What New Zealand can learn from the Gulf of Mexico's red snapper fishery

Dr Randall Bess
21 November, 2016

The New Zealand Initiative is conducting research on the way fisheries are managed. This research will culminate in policy recommendations to help debate how best to improve New Zealanders’ recreational fishing experience.

The first of three reports was released in September, titled What’s the Catch? This report sets out the overall situation regarding how New Zealand’s fisheries are managed.

As a follow up to this report, I recently travelled to North America to research some new and different ways to manage recreational fishing. This research will make up the second in a series of three reports, which will be released in early 2017.

In my travels, I visited the Texas Gulf of Mexico coastline to research the red snapper fishery, which has striking similarities with New Zealand’s red snapper fishery. Both are rebuilding after commercial over fishing and are highly valued by both commercial and recreational fishers.

In the report, What’s the Catch? the New Zealand Initiative argues that a crisis is looming with our red snapper fishery and other inshore fish stocks, so long as we continue doing more of the same with the way these stocks are managed.

As recreational fishing continues to account for increasing proportions of the total catch of these fish stocks, so do the conflicts with those who own commercial quota for those stocks. Of course, the opposite can be said about any increase in commercial catch and the ensuing effect on recreational fishing.

However, during the last three decades, the rights associated with owning commercial quota have evolved to near property rights. These rights are equivalent to tradable shares of the total catch. In other words, the rights associated with quota ownership cannot be rendered ineffective, or at least not without compensation.

In contrast, the rights of recreational fishers are not well defined, and for all intents and purposes remain at the discretion of the Minister for Primary Industries.

So, how do we resolve the conflicts that arise from increasing competition for the same fish stocks, while also rebuilding those stocks that are over fished?

The Ministry for Primary Industries has just released a document titled, The Future of Our Fisheries. The purpose of this document is to consult with the public before some management changes will be proposed and no doubt will feature prominently in the lead up to the general election. The document addresses the longstanding problems associated with illegal commercial discarding and misreporting of catches. Measures put in place that at least minimise discarding can go a long way toward rebuilding several inshore fish stocks.

The document addresses very little in the way of recreational fishing. But, it does propose some ways for decision-making to be more flexible, including the delegation of decision-making powers to someone or group other than the Minister for Primary Industries. This can be seen as passing the baton, or hospital pass, depending on the decision. But, it may well reduce the level of political influence in some decisions.

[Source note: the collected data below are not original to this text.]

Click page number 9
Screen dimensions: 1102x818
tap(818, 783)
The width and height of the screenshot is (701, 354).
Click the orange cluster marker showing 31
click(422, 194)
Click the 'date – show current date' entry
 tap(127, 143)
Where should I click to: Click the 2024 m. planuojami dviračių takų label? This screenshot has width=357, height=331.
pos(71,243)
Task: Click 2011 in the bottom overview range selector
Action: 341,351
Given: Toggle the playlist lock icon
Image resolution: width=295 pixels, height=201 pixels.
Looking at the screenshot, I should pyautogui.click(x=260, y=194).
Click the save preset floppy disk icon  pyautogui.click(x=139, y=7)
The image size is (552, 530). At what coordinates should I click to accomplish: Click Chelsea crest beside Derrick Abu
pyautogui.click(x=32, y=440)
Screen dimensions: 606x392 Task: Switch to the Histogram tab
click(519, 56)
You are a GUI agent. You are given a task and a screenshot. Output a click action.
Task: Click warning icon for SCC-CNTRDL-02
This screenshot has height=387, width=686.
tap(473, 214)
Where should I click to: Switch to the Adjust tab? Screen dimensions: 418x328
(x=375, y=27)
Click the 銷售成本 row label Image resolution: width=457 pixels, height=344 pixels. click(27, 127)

What the document lacks is a sense of thinking in new ways about the problems we have faced for some time. Doing more of what we have done in the past, but with different decision makers, may simply be a further sign of management complacency.

With respect to managing recreational fishing, the historical practice has been to simply reduce daily bag limits and increase minimum legal sizes, which has the effect of reducing recreational catch. However, continual use of these simple tools, along with shortened fishing seasons, eventually diminishes the fishing experience.

Now over to the Gulf of Mexico red snapper fishery, which is like looking into the future of New Zealand’s snapper fishery.

The Gulf of Mexico red snapper fishery has been rebuilding since the total catch levels were cut by 45 percent in 2006. While the red snapper abundance has almost tripled since then, the demand for recreational fishing has increased at a greater rate.

Recreational fishers have consistently exceeded their share of the total catch. In 2014 emergency measures were put in place, including a reduction in the fishing season to just nine days each year in federal waters. The bag limit remained at two fish per day.

The recreational charter boats had a 46-day season this year. Charter boats are popular due to the distance travelled to fishing grounds, often 25 miles (40 km) or more offshore. A few charter boat operators have utilised existing legislation that allows them to extend their season by fishing with commercial red snapper quota.

While applying commercial quota to charter boats is not a new idea, that they are operating just like commercial boats is novel. None of the recreational rules apply, and the fishers on board do not pay for charter services.

The fishers simply place their orders with the fish processor who will receive their catch, and then the fishers participate in filling their orders. When the catch is delivered, the fishers pay the pre-set price for filleted red snapper.

I went on one of these quasi-commercial/charter fishing trips, leaving the Port of Galveston in Texas. Each of us caught around 30 to 40 red snapper, making it a thoroughly enjoyable experience. Because of the stock rebuild, the red snapper were so abundant that we caught one within seconds of a hook descending a few metres. We only had three undersized snapper discards because the 13- inch (330 mm) commercial minimum legal size limit applied, not the 16-inch (406 mm) recreational limit.

To be clear, the New Zealand Initiative is not advocating for this type of arrangement as the solution to managing the snapper fishery in New Zealand. In fact, it may be less appealing here, if the recreational season can continue to last year round, daily bag limits remain relatively generous and most fishers can catch snapper close to shore in private boats.

For now, the Initiative is presenting this example, and others, as lessons in unconventional thinking, which is what we need more of, and in ways that present solutions that benefit all fishing sectors.